When Ruth Ann learned that I was going to Washington, she called and volunteered to be my tour guide around the city. What a whirlwind tour we had. Because of limited parking at some of the prime spots to visit, she would tell me all about them, then let me out, drive around for a few minutes, then pick me up after I had taken photos of each.

She knew the seven museums of the Smithsonian Institution like the back of her hand and frequently was called upon to conduct tours for them. She even formed a bicycle tour of the city for Smithsonian associates visiting and led it for several years. Her husband, Robert Hughes, was the chief bicycle mechanic and nearly rode his legs off around town. He was a graphic artist and freelance photographer in Washington.

Historical research was Ruth Ann’s cup of tea and her bread and butter too. She spent many hours every week at the Library of Congress and was given free reign of the stacks there. Because she knew her way around all the floors that were filled with research material and she could operate the complicated elevator system, she even took me on a tour of that prestigious building. We eventually found the high up stacks there that housed a portion of a shelf filled with information about Denison and a number of Denison City Directories.

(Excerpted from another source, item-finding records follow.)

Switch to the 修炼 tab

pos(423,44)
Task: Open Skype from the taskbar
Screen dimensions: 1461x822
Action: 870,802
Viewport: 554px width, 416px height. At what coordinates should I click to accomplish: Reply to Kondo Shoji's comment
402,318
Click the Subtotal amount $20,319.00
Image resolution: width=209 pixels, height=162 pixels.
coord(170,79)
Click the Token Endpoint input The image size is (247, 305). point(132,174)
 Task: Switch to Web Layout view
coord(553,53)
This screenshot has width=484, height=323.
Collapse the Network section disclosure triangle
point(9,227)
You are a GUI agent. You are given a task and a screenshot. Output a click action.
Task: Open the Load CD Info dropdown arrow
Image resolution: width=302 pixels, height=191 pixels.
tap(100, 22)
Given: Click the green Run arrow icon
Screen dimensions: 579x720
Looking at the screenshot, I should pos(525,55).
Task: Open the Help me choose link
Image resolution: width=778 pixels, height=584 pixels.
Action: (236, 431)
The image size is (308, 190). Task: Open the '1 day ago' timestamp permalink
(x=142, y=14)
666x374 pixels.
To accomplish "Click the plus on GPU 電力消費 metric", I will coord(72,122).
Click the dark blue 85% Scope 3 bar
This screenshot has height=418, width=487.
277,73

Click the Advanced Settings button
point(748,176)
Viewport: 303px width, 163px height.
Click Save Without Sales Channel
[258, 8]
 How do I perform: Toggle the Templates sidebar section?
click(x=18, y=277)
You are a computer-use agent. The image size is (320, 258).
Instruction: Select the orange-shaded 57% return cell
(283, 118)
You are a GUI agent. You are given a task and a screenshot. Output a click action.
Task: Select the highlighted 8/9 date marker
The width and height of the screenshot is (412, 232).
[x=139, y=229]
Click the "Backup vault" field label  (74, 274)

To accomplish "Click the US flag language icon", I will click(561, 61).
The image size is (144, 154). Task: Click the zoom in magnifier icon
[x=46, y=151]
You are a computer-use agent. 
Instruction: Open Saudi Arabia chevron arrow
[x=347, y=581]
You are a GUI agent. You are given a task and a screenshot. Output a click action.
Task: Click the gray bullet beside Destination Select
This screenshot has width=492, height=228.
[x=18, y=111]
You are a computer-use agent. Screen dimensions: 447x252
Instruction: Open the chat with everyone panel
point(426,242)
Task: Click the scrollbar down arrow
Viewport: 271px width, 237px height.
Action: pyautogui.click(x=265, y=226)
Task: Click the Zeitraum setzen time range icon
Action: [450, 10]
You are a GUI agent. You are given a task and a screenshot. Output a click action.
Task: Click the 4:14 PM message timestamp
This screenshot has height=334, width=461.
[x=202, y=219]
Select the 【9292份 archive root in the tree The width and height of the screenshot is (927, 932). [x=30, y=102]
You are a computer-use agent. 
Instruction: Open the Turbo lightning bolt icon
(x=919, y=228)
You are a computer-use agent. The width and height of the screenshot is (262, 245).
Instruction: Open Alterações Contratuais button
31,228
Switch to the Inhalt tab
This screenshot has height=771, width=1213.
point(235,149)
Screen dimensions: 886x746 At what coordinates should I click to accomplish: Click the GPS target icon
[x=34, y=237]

She told me at the time that when she first began doing her research there, the library was in a couple of rooms. In 1986, they seemed to go on forever and a modern computer system held thousands of records since room for files had been exhausted. I cannot even imagine what might be there today.

Much of her research was of houses and buildings, including fire and police stations in historic Georgetown. House research was done for many realtors who wanted historical information to give to people who were spending in excess of $600,000 at that time so that they could claim something prestigious about their purchase. She looked for interesting tidbits to make the area even more interesting.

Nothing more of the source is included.